(Item-finding records)
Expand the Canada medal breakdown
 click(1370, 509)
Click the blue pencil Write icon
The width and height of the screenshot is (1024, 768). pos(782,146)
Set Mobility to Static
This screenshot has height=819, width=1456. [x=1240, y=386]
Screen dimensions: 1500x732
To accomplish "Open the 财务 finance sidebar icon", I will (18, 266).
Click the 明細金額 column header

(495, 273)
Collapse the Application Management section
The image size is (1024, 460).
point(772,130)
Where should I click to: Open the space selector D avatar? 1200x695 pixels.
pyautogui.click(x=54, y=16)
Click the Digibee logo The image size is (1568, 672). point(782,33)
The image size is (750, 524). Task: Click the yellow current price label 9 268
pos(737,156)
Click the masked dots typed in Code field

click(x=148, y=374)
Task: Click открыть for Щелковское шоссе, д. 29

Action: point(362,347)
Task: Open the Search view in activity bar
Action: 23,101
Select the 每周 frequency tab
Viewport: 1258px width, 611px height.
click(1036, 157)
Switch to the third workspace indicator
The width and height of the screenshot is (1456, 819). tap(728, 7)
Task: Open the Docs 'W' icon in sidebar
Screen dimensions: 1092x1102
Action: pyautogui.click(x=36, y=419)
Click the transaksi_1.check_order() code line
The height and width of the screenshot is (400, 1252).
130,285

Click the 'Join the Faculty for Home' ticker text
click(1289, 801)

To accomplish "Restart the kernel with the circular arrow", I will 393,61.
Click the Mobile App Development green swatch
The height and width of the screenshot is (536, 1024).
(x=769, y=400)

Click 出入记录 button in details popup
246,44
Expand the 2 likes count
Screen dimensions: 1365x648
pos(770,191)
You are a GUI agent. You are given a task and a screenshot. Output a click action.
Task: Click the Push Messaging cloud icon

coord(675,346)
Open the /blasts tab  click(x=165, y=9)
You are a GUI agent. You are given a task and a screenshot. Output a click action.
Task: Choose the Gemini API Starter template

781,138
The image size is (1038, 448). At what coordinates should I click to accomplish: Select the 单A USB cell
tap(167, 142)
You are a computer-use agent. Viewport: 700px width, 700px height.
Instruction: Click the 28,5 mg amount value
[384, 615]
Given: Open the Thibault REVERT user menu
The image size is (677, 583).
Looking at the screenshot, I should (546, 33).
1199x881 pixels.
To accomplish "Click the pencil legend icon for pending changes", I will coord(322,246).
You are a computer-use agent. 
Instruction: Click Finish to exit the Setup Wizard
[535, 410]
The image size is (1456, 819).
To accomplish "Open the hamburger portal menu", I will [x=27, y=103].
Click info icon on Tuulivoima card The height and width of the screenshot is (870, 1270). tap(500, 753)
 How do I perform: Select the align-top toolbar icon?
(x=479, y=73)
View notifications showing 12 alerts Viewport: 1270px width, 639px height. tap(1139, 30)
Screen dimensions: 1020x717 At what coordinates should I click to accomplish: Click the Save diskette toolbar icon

SHORT PROBLEM: Render every line of the listing above as a Markdown table with the columns "Row" and "Line", numbering the rows and leaving out the blank lines.

CORRECT OUTPUT:
| Row | Line |
|---|---|
| 1 | Expand the Canada medal breakdown |
| 2 |  click(1370, 509) |
| 3 | Click the blue pencil Write icon |
| 4 | The width and height of the screenshot is (1024, 768). pos(782,146) |
| 5 | Set Mobility to Static |
| 6 | This screenshot has height=819, width=1456. [x=1240, y=386] |
| 7 | Screen dimensions: 1500x732 |
| 8 | To accomplish "Open the 财务 finance sidebar icon", I will (18, 266). |
| 9 | Click the 明細金額 column header |
| 10 | (495, 273) |
| 11 | Collapse the Application Management section |
| 12 | The image size is (1024, 460). |
| 13 | point(772,130) |
| 14 | Where should I click to: Open the space selector D avatar? 1200x695 pixels. |
| 15 | pyautogui.click(x=54, y=16) |
| 16 | Click the Digibee logo The image size is (1568, 672). point(782,33) |
| 17 | The image size is (750, 524). Task: Click the yellow current price label 9 268 |
| 18 | pos(737,156) |
| 19 | Click the masked dots typed in Code field |
| 20 | click(x=148, y=374) |
| 21 | Task: Click открыть for Щелковское шоссе, д. 29 |
| 22 | Action: point(362,347) |
| 23 | Task: Open the Search view in activity bar |
| 24 | Action: 23,101 |
| 25 | Select the 每周 frequency tab |
| 26 | Viewport: 1258px width, 611px height. |
| 27 | click(1036, 157) |
| 28 | Switch to the third workspace indicator |
| 29 | The width and height of the screenshot is (1456, 819). tap(728, 7) |
| 30 | Task: Open the Docs 'W' icon in sidebar |
| 31 | Screen dimensions: 1092x1102 |
| 32 | Action: pyautogui.click(x=36, y=419) |
| 33 | Click the transaksi_1.check_order() code line |
| 34 | The height and width of the screenshot is (400, 1252). |
| 35 | 130,285 |
| 36 | Click the 'Join the Faculty for Home' ticker text |
| 37 | click(1289, 801) |
| 38 | To accomplish "Restart the kernel with the circular arrow", I will 393,61. |
| 39 | Click the Mobile App Development green swatch |
| 40 | The height and width of the screenshot is (536, 1024). |
| 41 | (x=769, y=400) |
| 42 | Click 出入记录 button in details popup |
| 43 | 246,44 |
| 44 | Expand the 2 likes count |
| 45 | Screen dimensions: 1365x648 |
| 46 | pos(770,191) |
| 47 | You are a GUI agent. You are given a task and a screenshot. Output a click action. |
| 48 | Task: Click the Push Messaging cloud icon |
| 49 | coord(675,346) |
| 50 | Open the /blasts tab  click(x=165, y=9) |
| 51 | You are a GUI agent. You are given a task and a screenshot. Output a click action. |
| 52 | Task: Choose the Gemini API Starter template |
| 53 | 781,138 |
| 54 | The image size is (1038, 448). At what coordinates should I click to accomplish: Select the 单A USB cell |
| 55 | tap(167, 142) |
| 56 | You are a computer-use agent. Viewport: 700px width, 700px height. |
| 57 | Instruction: Click the 28,5 mg amount value |
| 58 | [384, 615] |
| 59 | Given: Open the Thibault REVERT user menu |
| 60 | The image size is (677, 583). |
| 61 | Looking at the screenshot, I should (546, 33). |
| 62 | 1199x881 pixels. |
| 63 | To accomplish "Click the pencil legend icon for pending changes", I will coord(322,246). |
| 64 | You are a computer-use agent.  |
| 65 | Instruction: Click Finish to exit the Setup Wizard |
| 66 | [535, 410] |
| 67 | The image size is (1456, 819). |
| 68 | To accomplish "Open the hamburger portal menu", I will [x=27, y=103]. |
| 69 | Click info icon on Tuulivoima card The height and width of the screenshot is (870, 1270). tap(500, 753) |
| 70 |  How do I perform: Select the align-top toolbar icon? |
| 71 | (x=479, y=73) |
| 72 | View notifications showing 12 alerts Viewport: 1270px width, 639px height. tap(1139, 30) |
| 73 | Screen dimensions: 1020x717 At what coordinates should I click to accomplish: Click the Save diskette toolbar icon |